Horst Bangert (78) ist selbst Steuerberater gewesen, 2007 in Rente gegangen und hat wie mehr als 140.000 weitere Rentner Einspruch gegen seinen Steuerbescheid eingelegt. Es geht um eine grundsätzliche Problematik für Millionen Rentner, die Steuern zahlen – die doppelte Besteuerung. Wird sie nachgewiesen, wäre sie illegal.
Die höchsten deutschen Finanzrichter müssen nun beurteilen, ob der Staat bei der Rente zweimal abkassiert: ein Mal während der Bürger einzahlte und das zweite Mal, wenn die Rentenzahlungen fließen.
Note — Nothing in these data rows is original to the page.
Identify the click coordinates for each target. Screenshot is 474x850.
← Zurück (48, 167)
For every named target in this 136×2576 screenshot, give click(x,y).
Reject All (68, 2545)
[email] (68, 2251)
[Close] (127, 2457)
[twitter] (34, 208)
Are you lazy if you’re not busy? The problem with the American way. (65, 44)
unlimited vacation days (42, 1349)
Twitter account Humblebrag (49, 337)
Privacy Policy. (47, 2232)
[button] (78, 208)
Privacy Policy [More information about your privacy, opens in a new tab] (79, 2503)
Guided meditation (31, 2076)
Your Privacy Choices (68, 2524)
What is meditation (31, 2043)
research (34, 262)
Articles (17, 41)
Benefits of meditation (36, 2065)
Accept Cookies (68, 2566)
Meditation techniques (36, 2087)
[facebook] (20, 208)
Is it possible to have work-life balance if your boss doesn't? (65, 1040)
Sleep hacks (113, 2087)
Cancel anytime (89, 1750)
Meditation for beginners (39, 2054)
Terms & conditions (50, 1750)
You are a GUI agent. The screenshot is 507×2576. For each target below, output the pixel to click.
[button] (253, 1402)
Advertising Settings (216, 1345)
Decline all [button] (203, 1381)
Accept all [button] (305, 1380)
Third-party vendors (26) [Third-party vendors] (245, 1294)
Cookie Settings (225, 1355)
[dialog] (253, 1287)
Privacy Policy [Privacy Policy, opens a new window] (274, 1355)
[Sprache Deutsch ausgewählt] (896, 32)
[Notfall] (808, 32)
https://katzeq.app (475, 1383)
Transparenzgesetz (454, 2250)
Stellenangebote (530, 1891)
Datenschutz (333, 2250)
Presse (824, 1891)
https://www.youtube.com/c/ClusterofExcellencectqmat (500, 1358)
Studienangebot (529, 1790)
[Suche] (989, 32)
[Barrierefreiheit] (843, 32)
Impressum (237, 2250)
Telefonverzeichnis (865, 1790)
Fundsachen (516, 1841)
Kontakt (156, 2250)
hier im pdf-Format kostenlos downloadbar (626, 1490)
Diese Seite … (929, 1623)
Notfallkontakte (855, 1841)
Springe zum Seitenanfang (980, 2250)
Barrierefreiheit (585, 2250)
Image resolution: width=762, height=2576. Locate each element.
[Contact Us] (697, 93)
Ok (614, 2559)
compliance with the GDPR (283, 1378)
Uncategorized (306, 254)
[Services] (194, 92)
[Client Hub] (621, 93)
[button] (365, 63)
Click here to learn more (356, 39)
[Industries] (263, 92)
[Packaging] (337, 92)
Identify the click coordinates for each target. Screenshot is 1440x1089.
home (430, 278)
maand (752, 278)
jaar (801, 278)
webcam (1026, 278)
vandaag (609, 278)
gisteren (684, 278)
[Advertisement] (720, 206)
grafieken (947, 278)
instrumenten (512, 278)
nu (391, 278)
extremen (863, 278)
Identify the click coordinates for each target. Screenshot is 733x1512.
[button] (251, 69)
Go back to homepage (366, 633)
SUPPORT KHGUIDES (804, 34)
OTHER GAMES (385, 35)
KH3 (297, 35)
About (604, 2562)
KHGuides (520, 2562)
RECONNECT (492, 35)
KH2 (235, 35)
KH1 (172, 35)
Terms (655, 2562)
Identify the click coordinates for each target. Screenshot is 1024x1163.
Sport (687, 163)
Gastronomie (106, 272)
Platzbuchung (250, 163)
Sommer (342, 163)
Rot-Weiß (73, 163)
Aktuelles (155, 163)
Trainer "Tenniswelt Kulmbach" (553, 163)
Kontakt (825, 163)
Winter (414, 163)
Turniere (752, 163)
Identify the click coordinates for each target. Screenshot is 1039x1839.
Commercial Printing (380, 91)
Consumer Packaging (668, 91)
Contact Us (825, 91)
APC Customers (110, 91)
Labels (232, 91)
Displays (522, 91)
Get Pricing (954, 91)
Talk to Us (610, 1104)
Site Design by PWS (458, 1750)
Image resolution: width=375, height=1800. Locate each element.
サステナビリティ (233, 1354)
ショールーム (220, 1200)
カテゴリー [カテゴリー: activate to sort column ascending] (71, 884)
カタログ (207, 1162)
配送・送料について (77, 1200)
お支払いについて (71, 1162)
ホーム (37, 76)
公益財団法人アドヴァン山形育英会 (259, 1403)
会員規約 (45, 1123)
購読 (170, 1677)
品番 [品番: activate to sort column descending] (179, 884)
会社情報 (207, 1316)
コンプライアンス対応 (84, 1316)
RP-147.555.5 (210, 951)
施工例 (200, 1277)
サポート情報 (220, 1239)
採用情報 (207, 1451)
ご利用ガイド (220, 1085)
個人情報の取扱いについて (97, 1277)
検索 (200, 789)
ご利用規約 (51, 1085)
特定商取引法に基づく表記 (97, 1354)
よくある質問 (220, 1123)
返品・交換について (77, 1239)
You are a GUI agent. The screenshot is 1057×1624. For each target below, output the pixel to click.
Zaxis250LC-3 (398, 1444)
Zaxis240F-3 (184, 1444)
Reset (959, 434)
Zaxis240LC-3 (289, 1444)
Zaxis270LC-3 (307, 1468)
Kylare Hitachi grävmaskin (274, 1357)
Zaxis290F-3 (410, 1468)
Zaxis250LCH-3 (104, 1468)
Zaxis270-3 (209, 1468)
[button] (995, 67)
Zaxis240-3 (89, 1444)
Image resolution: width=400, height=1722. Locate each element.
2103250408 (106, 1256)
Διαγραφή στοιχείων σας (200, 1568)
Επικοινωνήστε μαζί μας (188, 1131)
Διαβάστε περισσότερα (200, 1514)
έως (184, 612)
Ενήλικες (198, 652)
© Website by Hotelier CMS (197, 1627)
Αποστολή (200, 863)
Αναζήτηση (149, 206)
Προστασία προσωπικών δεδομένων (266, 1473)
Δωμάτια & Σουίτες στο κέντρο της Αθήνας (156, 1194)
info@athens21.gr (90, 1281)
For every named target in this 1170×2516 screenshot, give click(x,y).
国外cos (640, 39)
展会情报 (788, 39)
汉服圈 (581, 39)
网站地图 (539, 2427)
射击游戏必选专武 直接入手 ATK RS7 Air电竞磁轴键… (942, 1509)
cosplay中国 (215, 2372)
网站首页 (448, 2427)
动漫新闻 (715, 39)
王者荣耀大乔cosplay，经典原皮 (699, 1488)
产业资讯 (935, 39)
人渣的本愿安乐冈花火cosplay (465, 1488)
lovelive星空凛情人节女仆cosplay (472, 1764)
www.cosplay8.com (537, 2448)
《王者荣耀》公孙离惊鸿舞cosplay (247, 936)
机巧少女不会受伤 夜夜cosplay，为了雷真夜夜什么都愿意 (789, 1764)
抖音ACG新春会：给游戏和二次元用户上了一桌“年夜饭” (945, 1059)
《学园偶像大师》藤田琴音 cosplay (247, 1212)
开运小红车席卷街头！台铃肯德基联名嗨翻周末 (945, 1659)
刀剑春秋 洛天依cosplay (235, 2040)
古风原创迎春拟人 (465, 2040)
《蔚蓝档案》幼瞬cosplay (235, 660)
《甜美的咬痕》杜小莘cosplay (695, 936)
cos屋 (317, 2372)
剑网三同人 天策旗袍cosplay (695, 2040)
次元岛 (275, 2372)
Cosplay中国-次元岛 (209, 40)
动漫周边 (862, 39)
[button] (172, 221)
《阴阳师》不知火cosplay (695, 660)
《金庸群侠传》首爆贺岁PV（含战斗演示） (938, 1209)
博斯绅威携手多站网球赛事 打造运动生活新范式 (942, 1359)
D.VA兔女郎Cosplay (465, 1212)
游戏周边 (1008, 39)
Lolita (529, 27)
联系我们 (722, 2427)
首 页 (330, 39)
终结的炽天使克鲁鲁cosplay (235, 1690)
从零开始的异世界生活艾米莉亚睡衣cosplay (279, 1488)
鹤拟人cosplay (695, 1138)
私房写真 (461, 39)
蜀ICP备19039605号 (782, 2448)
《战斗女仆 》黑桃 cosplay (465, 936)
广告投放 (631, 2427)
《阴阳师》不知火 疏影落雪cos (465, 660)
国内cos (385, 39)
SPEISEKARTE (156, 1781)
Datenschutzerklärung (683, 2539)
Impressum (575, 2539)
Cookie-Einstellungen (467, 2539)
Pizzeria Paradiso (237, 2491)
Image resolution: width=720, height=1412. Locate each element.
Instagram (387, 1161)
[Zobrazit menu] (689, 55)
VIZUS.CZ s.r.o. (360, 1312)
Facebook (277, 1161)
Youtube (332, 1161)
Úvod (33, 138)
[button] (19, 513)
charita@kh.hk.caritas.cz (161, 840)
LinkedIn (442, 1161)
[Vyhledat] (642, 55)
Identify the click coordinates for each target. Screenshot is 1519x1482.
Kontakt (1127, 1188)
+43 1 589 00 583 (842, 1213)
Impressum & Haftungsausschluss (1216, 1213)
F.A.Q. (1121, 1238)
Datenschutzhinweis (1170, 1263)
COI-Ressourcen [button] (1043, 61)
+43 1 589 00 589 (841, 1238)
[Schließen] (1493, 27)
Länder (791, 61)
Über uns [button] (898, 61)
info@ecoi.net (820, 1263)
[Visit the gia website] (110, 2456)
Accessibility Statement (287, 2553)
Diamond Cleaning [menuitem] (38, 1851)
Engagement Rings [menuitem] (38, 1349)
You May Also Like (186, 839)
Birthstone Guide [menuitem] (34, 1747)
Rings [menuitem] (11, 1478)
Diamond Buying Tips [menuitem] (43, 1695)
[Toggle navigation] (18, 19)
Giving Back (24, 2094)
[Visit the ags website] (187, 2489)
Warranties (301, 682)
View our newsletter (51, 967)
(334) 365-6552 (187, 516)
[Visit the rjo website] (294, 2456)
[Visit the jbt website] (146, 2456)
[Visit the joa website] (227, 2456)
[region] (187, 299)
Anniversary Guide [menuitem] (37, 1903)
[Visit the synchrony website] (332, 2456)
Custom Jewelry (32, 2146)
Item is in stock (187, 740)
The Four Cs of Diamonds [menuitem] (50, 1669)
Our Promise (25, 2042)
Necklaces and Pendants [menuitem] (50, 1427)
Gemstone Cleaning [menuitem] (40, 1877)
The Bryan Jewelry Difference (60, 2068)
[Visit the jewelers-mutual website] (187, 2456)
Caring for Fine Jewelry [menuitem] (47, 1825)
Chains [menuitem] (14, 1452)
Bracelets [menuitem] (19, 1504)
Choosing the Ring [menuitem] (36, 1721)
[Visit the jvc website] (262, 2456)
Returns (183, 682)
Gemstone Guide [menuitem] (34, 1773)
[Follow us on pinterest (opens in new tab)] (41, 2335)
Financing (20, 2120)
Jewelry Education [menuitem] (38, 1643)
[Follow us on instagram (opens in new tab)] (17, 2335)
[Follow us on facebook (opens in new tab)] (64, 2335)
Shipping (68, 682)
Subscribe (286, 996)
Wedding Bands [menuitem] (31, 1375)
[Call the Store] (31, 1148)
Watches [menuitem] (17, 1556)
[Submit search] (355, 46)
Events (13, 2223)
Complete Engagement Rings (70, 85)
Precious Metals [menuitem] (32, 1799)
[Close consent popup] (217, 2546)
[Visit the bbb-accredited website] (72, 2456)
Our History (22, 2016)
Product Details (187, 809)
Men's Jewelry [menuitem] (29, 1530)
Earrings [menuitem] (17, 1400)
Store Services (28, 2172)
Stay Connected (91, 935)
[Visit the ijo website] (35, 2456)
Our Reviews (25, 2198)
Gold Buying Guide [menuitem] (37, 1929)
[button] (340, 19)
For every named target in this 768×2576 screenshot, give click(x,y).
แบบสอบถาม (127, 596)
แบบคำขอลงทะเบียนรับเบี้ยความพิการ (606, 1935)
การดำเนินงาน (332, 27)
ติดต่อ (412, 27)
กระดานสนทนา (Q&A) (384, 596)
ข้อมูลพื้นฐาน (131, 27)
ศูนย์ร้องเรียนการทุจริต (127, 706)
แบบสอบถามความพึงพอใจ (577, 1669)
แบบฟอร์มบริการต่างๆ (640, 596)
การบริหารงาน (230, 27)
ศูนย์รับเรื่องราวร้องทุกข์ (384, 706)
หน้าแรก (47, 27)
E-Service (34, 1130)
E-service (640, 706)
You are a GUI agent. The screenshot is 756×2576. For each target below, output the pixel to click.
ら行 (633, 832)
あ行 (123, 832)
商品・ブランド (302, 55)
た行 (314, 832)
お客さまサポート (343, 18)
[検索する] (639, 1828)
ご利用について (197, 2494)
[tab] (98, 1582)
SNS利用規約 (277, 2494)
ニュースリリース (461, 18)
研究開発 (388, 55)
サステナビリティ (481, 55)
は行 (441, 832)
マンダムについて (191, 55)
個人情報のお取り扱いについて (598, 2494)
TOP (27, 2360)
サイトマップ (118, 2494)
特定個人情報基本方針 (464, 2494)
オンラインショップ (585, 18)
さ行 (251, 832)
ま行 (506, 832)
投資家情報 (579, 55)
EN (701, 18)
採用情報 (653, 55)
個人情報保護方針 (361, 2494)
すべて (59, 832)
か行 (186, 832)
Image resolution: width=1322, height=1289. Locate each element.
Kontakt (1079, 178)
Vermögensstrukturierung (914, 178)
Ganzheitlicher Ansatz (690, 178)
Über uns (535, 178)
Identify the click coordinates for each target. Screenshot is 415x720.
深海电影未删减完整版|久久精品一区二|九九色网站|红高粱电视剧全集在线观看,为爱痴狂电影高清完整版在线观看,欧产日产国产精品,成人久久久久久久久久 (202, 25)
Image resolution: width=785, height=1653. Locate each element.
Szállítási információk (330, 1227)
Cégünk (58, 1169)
Eine Doppelbesteuerung läge vor, wenn der steuerfreie Anteil der Einzahlungen höher wäre als der steuerfreie Teil der Rentenzahlungen.
Für Angestellte ist die Lage weniger brisant als für Selbstständige, weil Arbeitgeber die Hälfte der Beiträge zahlen, und dies steuerfrei. Sollte es die beklagte Doppelbesteuerung wirklich geben, ginge es bei ihr zunächst um kleinere Beträge, die aber bei Rentnern auch ins Gewicht fallen. Kernfrage ist, welche Rolle der Grundfreibetrag von 9.000 Euro im Jahr spielt, der jedem Steuerzahler das Existenzminimum zusichert.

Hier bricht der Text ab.